TRY IT –
Each line of the data below that holds the word "card" is to be reported in full.

SOURCE MATERIAL –
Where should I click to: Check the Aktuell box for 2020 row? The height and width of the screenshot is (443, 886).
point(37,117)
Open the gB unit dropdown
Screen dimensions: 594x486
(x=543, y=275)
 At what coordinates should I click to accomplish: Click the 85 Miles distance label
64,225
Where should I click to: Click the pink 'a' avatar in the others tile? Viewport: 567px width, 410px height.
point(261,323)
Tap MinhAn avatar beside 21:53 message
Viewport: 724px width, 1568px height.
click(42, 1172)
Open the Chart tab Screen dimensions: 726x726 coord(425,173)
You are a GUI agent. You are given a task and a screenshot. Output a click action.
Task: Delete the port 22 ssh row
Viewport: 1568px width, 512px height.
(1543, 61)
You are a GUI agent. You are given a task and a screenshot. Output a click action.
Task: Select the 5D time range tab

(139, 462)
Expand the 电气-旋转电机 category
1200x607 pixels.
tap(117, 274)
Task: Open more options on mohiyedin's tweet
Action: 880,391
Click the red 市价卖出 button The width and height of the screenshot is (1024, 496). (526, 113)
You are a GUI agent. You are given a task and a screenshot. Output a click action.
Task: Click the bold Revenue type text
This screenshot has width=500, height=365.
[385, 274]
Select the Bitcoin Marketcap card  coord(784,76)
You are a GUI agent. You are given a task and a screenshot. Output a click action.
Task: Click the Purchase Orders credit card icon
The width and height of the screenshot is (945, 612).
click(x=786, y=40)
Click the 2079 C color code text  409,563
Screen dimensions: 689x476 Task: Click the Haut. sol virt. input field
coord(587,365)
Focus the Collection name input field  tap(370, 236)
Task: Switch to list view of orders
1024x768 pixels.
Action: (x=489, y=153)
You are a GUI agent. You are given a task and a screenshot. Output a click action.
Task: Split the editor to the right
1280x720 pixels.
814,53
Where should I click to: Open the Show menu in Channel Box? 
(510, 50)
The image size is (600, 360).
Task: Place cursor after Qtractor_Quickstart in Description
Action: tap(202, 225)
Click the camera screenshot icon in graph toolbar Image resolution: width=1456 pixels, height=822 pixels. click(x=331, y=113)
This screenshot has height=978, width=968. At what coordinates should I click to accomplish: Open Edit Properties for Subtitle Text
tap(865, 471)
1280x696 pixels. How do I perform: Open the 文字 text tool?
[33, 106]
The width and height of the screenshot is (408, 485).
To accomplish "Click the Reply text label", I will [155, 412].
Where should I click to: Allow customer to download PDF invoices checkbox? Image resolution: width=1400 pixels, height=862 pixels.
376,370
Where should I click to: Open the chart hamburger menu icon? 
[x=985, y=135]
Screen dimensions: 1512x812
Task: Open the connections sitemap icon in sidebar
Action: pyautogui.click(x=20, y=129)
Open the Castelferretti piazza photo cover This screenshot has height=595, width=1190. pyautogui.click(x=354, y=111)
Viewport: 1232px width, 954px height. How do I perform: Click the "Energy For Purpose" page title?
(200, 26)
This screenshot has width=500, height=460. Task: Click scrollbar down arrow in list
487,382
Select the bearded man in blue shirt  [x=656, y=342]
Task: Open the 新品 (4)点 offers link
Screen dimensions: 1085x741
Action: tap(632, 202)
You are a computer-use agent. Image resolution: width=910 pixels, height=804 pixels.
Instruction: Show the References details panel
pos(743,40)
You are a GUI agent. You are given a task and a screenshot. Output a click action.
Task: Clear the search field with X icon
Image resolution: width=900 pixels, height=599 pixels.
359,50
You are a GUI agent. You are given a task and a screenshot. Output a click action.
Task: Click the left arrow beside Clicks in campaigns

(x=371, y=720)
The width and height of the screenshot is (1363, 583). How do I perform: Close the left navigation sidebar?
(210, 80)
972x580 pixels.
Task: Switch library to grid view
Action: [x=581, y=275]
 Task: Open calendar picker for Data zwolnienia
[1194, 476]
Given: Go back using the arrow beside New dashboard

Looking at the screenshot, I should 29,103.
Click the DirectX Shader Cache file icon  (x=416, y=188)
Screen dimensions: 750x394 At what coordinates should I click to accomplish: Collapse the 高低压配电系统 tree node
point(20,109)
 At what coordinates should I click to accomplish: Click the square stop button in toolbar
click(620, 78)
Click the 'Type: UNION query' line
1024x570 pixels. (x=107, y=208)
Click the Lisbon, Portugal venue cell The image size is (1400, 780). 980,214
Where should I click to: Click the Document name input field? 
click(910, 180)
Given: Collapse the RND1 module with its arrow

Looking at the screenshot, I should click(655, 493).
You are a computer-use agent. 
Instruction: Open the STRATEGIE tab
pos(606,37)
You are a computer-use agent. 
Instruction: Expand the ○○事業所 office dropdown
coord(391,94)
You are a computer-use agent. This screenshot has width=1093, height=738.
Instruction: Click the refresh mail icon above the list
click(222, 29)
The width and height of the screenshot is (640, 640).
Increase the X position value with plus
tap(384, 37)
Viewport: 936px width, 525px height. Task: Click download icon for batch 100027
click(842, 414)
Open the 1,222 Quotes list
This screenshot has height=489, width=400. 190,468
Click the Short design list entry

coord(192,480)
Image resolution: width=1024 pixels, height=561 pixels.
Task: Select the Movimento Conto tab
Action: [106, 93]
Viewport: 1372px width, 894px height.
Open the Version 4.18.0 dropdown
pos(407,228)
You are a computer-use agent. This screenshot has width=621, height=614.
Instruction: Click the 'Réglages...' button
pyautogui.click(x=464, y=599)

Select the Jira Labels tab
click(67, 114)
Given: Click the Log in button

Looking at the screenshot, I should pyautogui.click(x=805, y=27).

THE COMPLETED TASK –
Select the Bitcoin Marketcap card  coord(784,76)
Task: Click the Purchase Orders credit card icon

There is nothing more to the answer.